Теорем расхохотался, но Сабина сказала:
— Смотри!
И в тот же миг умножилась, а Теорем, обнаружив себя в окружении девяти совершенно одинаковых Сабин, почувствовал, что вот-вот лишится рассудка.
— Ты не сердишься? — застенчиво спросила одна из них.
— Да нет, — ответил Теорем. — Совсем наоборот.
Он через силу улыбнулся, показывая, что благодарен и счастлив, и успокоенная Сабина горячо поцеловала его девятью устами.
В начале октября, примерно через месяц после возвращения в Париж, Лемюрье заметил, что беседы с ангелами прекратились. Жена выглядела озабоченной и печальной.
— Ты что-то загрустила, — сказал он. — Может, оттого, что мало выходишь из дому? Хочешь, пойдем завтра в кино?
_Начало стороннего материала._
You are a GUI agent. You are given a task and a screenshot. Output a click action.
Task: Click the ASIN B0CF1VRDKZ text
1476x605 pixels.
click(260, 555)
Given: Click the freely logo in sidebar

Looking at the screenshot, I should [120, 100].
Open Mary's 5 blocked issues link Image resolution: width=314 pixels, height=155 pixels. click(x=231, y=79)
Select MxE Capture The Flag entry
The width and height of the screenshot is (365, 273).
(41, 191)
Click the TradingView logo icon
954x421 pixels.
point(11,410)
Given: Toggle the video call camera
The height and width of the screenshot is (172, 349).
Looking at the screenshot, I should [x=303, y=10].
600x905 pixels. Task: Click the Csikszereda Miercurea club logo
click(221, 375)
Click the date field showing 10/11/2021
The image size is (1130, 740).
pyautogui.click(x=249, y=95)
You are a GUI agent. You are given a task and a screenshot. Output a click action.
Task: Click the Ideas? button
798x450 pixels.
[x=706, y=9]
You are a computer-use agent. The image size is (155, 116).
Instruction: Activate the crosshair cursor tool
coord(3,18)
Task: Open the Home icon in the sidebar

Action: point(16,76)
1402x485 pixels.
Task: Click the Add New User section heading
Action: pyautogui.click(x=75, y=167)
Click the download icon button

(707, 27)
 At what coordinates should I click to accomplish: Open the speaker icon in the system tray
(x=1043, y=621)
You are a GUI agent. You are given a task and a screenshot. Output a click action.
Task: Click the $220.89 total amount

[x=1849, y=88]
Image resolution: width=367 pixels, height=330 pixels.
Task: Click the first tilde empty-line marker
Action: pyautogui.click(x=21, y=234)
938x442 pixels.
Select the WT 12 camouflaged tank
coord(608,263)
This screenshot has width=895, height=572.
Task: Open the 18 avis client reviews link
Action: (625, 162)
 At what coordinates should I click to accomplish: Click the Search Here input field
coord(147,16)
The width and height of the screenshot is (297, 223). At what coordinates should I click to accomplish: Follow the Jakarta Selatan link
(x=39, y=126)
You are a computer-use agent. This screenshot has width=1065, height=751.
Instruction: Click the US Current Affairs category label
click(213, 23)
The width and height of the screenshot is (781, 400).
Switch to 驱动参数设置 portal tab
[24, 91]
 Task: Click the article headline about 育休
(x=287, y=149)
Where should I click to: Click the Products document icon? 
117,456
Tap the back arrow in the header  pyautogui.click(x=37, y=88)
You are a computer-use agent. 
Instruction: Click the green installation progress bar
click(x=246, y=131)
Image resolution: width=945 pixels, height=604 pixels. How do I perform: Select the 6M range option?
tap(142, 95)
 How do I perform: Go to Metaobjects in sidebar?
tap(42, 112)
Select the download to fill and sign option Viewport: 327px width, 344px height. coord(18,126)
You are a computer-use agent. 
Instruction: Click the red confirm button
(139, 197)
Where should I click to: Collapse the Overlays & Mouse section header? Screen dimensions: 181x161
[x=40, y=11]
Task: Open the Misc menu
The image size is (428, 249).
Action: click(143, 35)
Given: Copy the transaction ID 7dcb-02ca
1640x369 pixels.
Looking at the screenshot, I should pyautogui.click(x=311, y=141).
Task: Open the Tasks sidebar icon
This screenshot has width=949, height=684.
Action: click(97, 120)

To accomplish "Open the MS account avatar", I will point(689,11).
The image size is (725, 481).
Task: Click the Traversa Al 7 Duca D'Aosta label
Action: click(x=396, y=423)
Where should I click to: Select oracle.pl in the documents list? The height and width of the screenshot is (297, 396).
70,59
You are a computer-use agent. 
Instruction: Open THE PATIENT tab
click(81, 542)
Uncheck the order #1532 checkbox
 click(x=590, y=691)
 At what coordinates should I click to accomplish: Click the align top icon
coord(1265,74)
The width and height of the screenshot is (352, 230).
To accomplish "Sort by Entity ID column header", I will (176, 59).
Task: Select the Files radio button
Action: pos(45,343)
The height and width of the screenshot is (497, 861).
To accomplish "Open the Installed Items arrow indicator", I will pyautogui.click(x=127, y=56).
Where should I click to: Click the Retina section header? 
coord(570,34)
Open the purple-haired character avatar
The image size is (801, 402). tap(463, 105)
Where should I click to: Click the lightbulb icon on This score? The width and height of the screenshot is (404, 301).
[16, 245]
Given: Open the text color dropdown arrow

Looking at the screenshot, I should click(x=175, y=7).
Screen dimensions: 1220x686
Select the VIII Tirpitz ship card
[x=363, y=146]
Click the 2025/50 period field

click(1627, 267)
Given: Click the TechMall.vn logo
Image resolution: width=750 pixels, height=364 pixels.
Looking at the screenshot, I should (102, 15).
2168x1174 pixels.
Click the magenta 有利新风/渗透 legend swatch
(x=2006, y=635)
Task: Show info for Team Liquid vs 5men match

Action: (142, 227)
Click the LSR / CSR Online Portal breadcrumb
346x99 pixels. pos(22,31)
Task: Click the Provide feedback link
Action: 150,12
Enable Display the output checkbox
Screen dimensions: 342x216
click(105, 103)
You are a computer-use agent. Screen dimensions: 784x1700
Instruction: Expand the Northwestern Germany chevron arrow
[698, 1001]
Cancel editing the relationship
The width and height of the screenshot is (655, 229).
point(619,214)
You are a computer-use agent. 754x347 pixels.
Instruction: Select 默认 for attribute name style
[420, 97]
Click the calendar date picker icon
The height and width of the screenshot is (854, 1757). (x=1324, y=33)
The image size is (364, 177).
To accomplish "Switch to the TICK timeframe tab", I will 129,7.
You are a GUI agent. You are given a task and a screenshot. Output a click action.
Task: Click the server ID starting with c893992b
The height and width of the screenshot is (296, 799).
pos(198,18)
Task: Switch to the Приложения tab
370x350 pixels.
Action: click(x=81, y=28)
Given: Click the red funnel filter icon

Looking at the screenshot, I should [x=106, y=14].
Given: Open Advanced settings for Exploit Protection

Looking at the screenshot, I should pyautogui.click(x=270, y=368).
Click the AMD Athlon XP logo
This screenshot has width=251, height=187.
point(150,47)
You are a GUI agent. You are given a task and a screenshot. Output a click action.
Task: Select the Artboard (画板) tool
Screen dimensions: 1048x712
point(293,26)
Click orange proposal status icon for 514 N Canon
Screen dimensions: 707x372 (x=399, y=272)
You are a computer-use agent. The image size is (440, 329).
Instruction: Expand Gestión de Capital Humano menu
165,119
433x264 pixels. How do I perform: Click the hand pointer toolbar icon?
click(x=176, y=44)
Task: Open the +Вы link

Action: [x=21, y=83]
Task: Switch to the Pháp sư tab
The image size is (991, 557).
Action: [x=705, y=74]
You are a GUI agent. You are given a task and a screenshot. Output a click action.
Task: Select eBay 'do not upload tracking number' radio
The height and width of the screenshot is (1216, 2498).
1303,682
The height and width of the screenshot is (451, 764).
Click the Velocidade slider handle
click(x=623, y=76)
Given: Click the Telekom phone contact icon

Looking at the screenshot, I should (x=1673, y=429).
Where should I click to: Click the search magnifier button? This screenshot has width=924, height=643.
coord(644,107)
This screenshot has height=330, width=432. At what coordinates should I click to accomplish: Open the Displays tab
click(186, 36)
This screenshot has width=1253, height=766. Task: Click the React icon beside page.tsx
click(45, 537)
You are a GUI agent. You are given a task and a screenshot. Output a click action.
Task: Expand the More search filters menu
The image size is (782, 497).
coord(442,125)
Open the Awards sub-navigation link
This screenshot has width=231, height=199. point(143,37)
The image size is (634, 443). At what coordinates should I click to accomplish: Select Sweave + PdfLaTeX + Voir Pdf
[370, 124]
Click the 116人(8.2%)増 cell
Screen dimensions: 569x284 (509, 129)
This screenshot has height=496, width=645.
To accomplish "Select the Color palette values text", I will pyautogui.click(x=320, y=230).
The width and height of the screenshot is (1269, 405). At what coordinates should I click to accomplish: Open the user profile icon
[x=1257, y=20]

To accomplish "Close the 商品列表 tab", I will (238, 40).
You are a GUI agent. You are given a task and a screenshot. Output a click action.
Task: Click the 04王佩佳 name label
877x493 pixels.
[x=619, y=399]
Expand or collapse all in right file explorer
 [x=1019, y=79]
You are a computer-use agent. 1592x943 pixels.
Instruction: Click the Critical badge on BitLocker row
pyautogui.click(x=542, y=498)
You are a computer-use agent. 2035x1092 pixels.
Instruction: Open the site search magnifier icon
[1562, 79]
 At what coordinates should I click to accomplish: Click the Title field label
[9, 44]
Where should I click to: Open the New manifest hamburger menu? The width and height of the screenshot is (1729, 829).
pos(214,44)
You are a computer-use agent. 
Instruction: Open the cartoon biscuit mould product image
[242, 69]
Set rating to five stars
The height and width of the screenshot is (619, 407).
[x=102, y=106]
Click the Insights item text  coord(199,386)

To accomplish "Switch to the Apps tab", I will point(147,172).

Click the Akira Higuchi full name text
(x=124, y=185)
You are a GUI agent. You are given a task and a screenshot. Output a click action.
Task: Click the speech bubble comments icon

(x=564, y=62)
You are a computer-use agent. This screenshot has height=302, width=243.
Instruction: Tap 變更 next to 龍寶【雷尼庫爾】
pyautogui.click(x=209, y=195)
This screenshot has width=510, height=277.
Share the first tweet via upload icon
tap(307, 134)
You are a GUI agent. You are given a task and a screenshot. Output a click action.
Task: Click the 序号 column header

В это же самое время Теорем расхаживал по мастерской и кричал:
— Откуда я знаю, где еще ты сейчас изволишь находиться! Может, ты уже в Жавеле, а может, сидишь в кафе на Монпарнасе, в обнимку с каким-нибудь мазуриком? Или в Лионе целуешься с каким-нибудь фабрикантом? Или в Нарбонне лежишь в постели какого-нибудь винодела? Или тебя ласкает в гареме персидский шах?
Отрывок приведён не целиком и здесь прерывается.